JAKARTA: Le chef religieux islamiste Abu Bakar Bachir lié aux attentats de Bali de 2002, a été libéré vendredi de sa prison indonésienne grâce à une réduction de peine, suscitant la colère des victimes.
Abu Bakar Bachir, âgé de 82 ans, est considéré comme le leader spirituel de l'organisation islamiste Jemaah Islamiyah, responsable des attentats de Bali d'octobre 2002, au cours desquels 202 personnes, dont des dizaines d'Australiens, ont perdu la vie.
Il a néanmoins toujours nié toute implication dans ces attaques et sa condamnation pour ces attentats, les pires survenus en Indonésie, avait été annulée en appel faute de preuves.
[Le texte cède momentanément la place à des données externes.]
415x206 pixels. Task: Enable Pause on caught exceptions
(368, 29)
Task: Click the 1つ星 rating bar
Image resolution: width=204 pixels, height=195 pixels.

Le chef religieux a été condamné à 15 ans de prison dans une autre affaire, pour avoir aidé à financer des camps d'entraînements islamistes dans la province conservatrice d'Aceh.
Il a bénéficié d'une réduction de peine et ses avocats ont fait valoir aussi le risque de contracter le coronavirus en prison en raison de son âge.
Il y a deux ans, une première tentative de libération avait dû être reportée après une vive émotion en Indonésie et en Australie, pays dont étaient originaires des dizaines des victimes des attaques de 2002.
Vendredi matin "il a été remis à sa famille qui, accompagnée d'une équipe d'avocats, était venue le récupérer à la prison" près de Jakarta, où il était détenu, a dit une porte-parole des autorités pénitentiaires, Rika Aprianti, dans un communiqué.
Une camionnette blanche l'a emmené de la prison de Gunung Sindur vers 05H30 (22H30 GMT jeudi), escortée par des membres des forces anti-terroristes indonésiennes, ont constaté des journalistes de l'AFP.
Le responsable religieux, qui a refusé de renoncer à son idéologie extrémiste, est attendu à son domicile de Solo, dans le centre de l'île de Java, vendredi dans la journée.
Des souvenirs douloureux
Pour Jan Laczynski, 51 ans, cette libération ramène à la surface des souvenirs douloureux.
L'Australien se rappelle avoir bu avec des amis au Sari Club avant son vol vers l'Australie. Quelques heures plus tard cinq de ses amis ont trouvé la mort dans les explosions.
"Ca me fait mal, je voudrais voir la justice rendue", a-t-il indiqué à l'AFP depuis Melbourne.
"Il n'a pas changé, il est même devenu pire. Il va continuer à prêcher le mal, et ce mal doit cesser."
Thiolina Ferawati Marpaung, une habitante de Bali, souffre toujours des séquelles de blessures aux yeux à cause de morceaux de verre reçus pendant les explosions.
"Cette libération me met mal à l'aise", dit-elle.
La nouvelle est "profondément traumatisante pour les familles et amis des 88 Australiens tués en 2002 et les quatre tués en 2005 à Bali et les nombreux blessés", a souligné la ministre des Affaires étrangères australienne Marise Payne cette semaine.
Plusieurs membres de l'organisation impliqué dans les attentats ont été exécutés par la justice ou tué dans des confrontations avec les forces de l'ordre.
Les attentats à la bombe de 2002, puis ceux de 2005 à Bali, ont poussé Jakarta à renforcer sa coopération anti-terroriste avec l'Australie et les Etats-Unis.
Jemaah Islamiyah, un groupe lié à Al-Qaeda, a été fondé dans les années 1980 par des militants islamistes indonésiens exilés en Malaisie et a créé des cellules dans plusieurs pays d'Asie du Sud-Est.
Les attentats à la voiture piégée en 2003 contre l'hôtel JW Marriott à Jakarta et un attentat kamikaze à la voiture piégée devant l'ambassade d'Australie lui ont aussi été attribués.
En décembre, Jakarta a annoncé l'arrestation du chef militaire de Jemaah Islamiyah au moment des attentats, Zulkarnaen, âgé de 57 ans et qui était en fuite depuis 18 ans.